begin

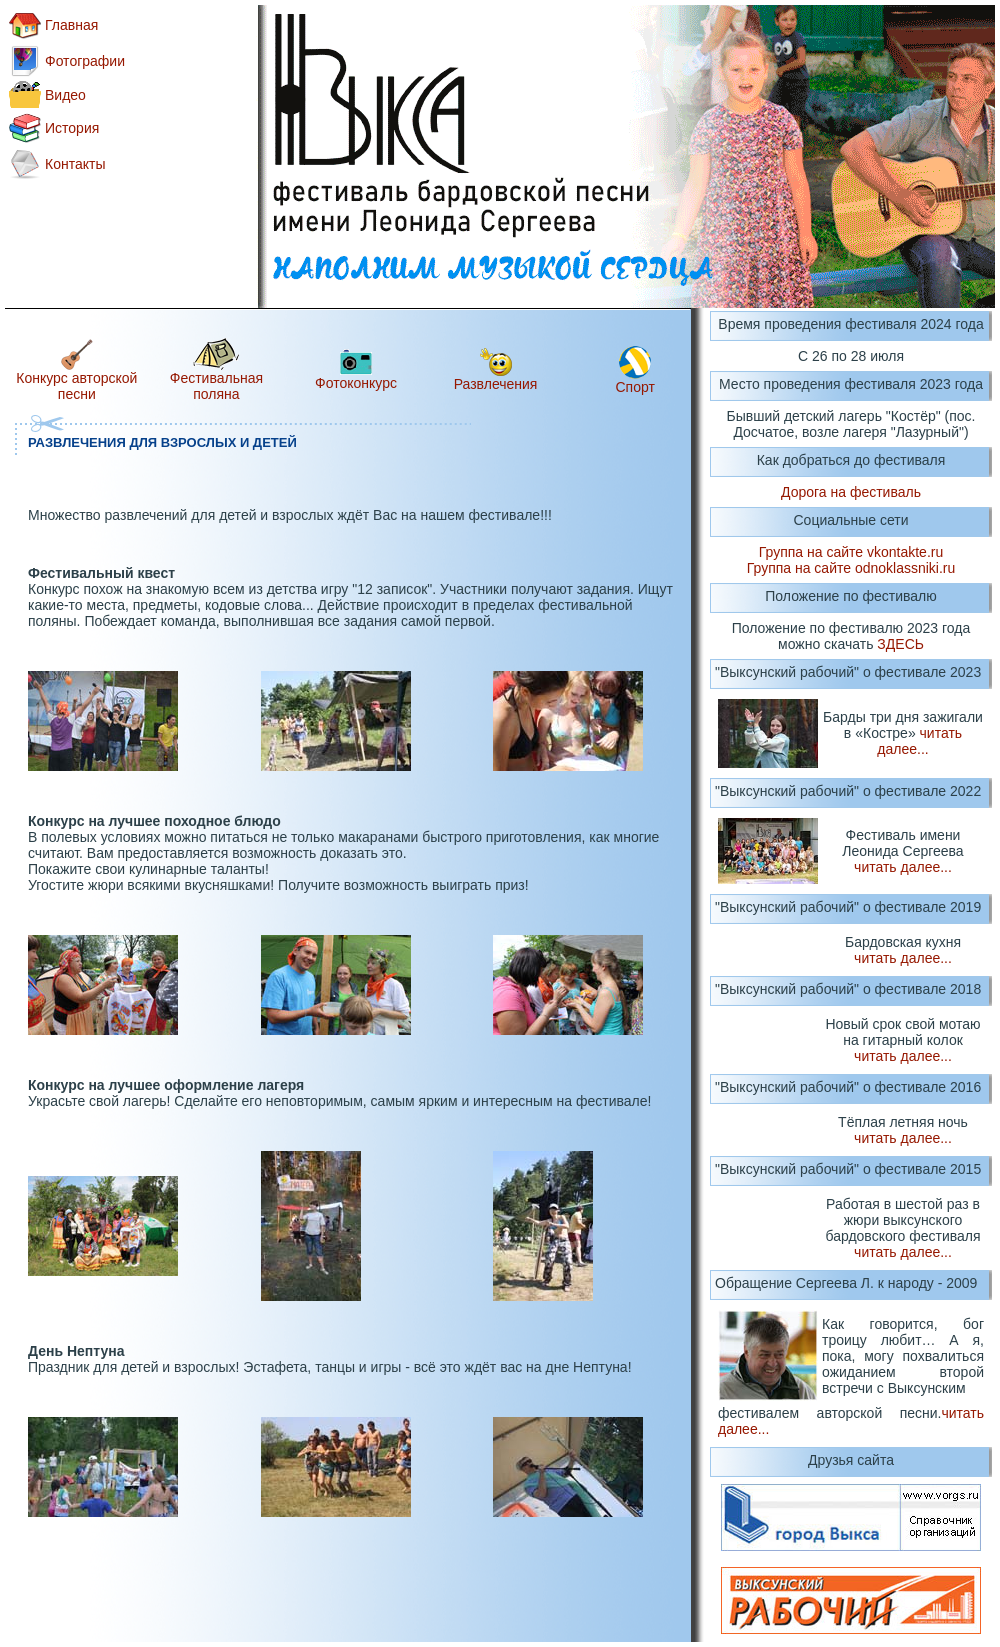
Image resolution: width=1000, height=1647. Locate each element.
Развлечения (496, 384)
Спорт (635, 387)
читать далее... (919, 741)
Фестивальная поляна (216, 386)
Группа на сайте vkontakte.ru (851, 552)
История (72, 128)
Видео (65, 95)
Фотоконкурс (356, 383)
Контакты (75, 164)
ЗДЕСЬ (900, 644)
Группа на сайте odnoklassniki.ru (851, 568)
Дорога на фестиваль (851, 492)
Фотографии (85, 61)
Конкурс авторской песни (76, 386)
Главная (71, 25)
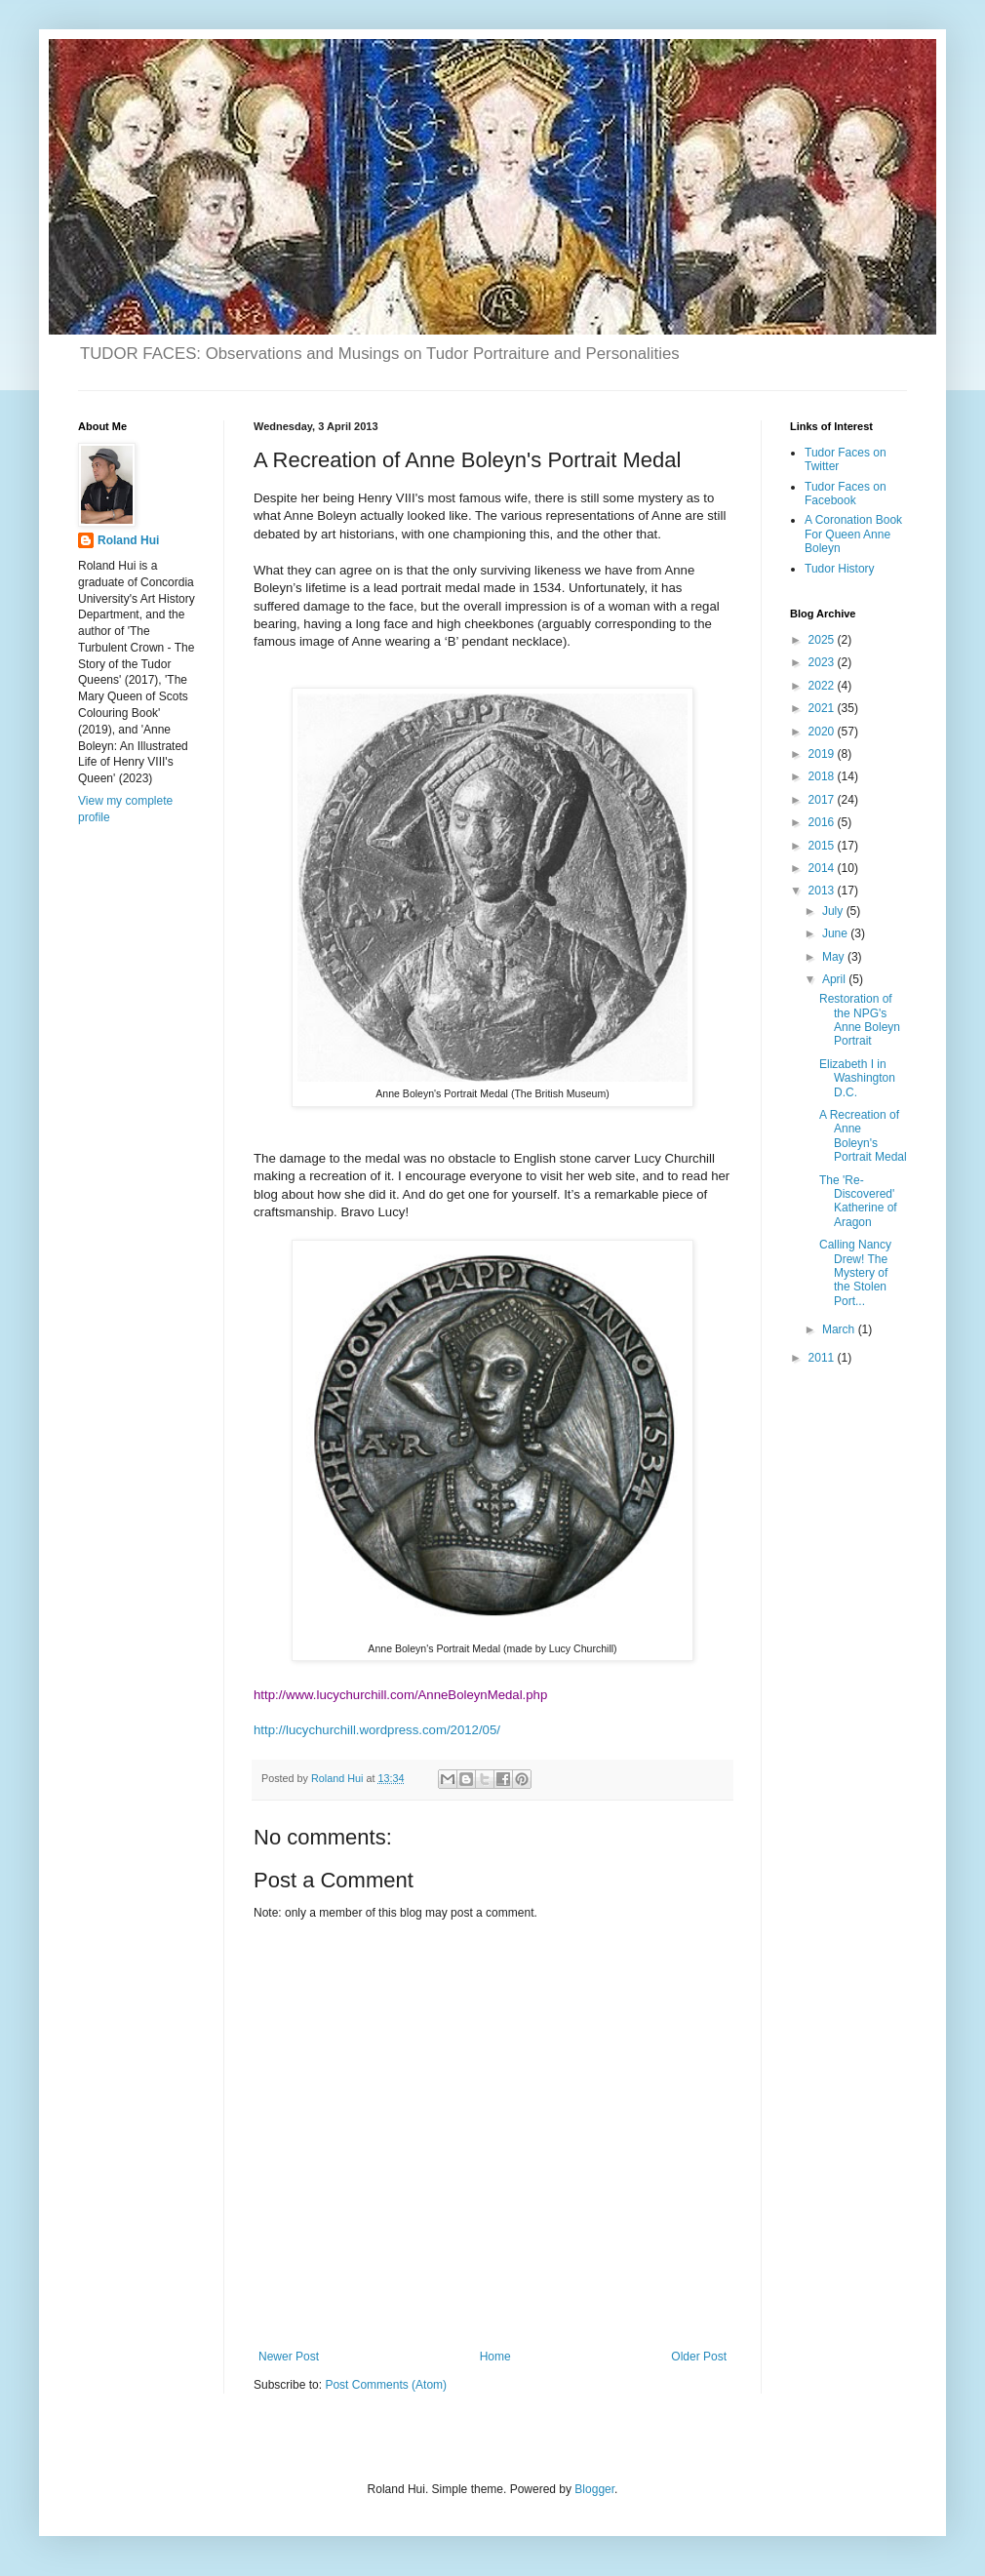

end

[WHAT TO DO]:
Can you render the data above as a JSON list of strings, one string per line with blank lines left out, and omit the pictures?

[OUTPUT FOR THIS TASK]:
[
  "Image resolution: width=1000, height=1647. Locate each element.",
  "Развлечения (496, 384)",
  "Спорт (635, 387)",
  "читать далее... (919, 741)",
  "Фестивальная поляна (216, 386)",
  "Группа на сайте vkontakte.ru (851, 552)",
  "История (72, 128)",
  "Видео (65, 95)",
  "Фотоконкурс (356, 383)",
  "Контакты (75, 164)",
  "ЗДЕСЬ (900, 644)",
  "Группа на сайте odnoklassniki.ru (851, 568)",
  "Дорога на фестиваль (851, 492)",
  "Фотографии (85, 61)",
  "Конкурс авторской песни (76, 386)",
  "Главная (71, 25)"
]